The latest issue of Portland-based Maine. The Magazine has cited The Naturalist's Notebook in a feature on what to do if you have 48 hours to spend visiting Bar Harbor and Mount Desert Island. We're thrilled to be included in such a beautiful and well-done magazine. Thank you, Maine.
We are mapping out our fall schedule for the Notebook. Our top priority is to speed up Pamelia's recovery from her bad case of frozen-shoulder syndrome, which has plagued her since last winter. You may not see her at the Notebook very much between now and mid-October, and we may even need to temporarily close the shop in order to take a trip to seek additional medical help. We'll also be traveling to do a magazine story on bird migration out West, but that probably won't happen until late October.

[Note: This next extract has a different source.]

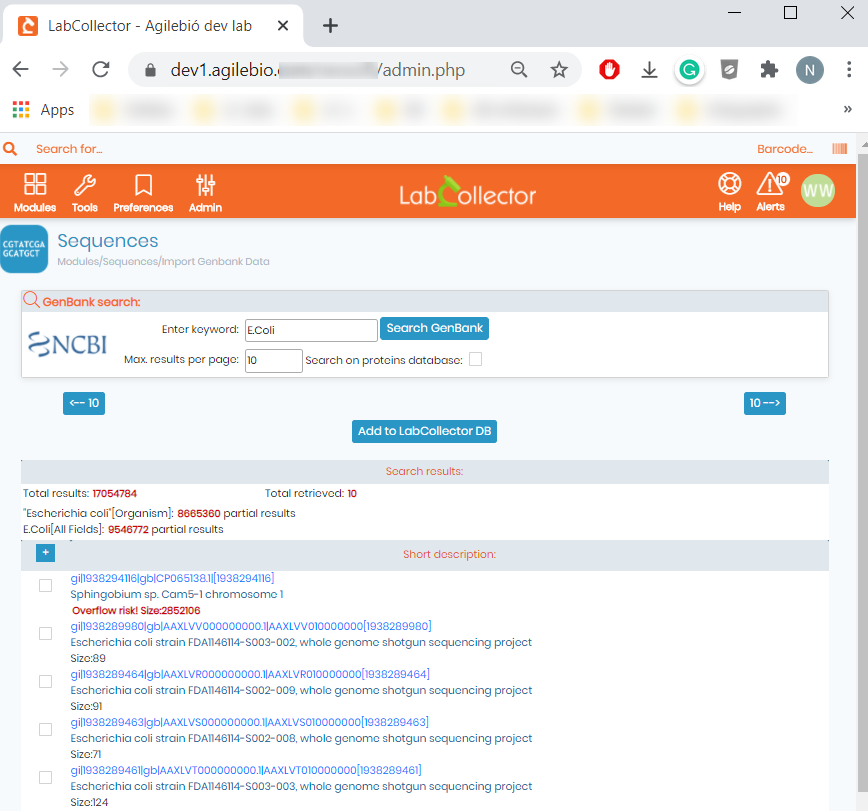Open the Chrome three-dot menu

pyautogui.click(x=849, y=70)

One event to put on your calendar if you're in the Seal Harbor area is botanist Arthur Haines's appearance at the Notebook on the afternoon of Saturday, Oct. 9, from 2 to 4. Arthur, an expert on plants and primitive skills, will demonstrate cordage making and friction fire-making and show and explain objects he has made using primitive methods. You would be amazed at the arrow he created.
Arthur will answer all questions you have about plants, primitive skills and Anaskimin, the valuable new plant-focused nonprofit he has helped found. That evening at 7 at the Somes-Meynell Wildlife Sanctuary in Someville, he will give a follow-up talk on the value of wild plants and how knowledge of them is important for promoting land conservation.
An update for those of you following the progress of the Super Honey Bowl tasting competition between the Notebook's 2010 champion, Maine wild raspberry honey, and the 2009 winner, Washington State fireweed: As of this morning—in yet another shocker in this season of honey upsets at the Notebook—Maine raspberry has jumped ahead in votes 34 to 15. Our last jar of Maine raspberry is almost gone, so Washington fireweed doesn't have much time left to rally.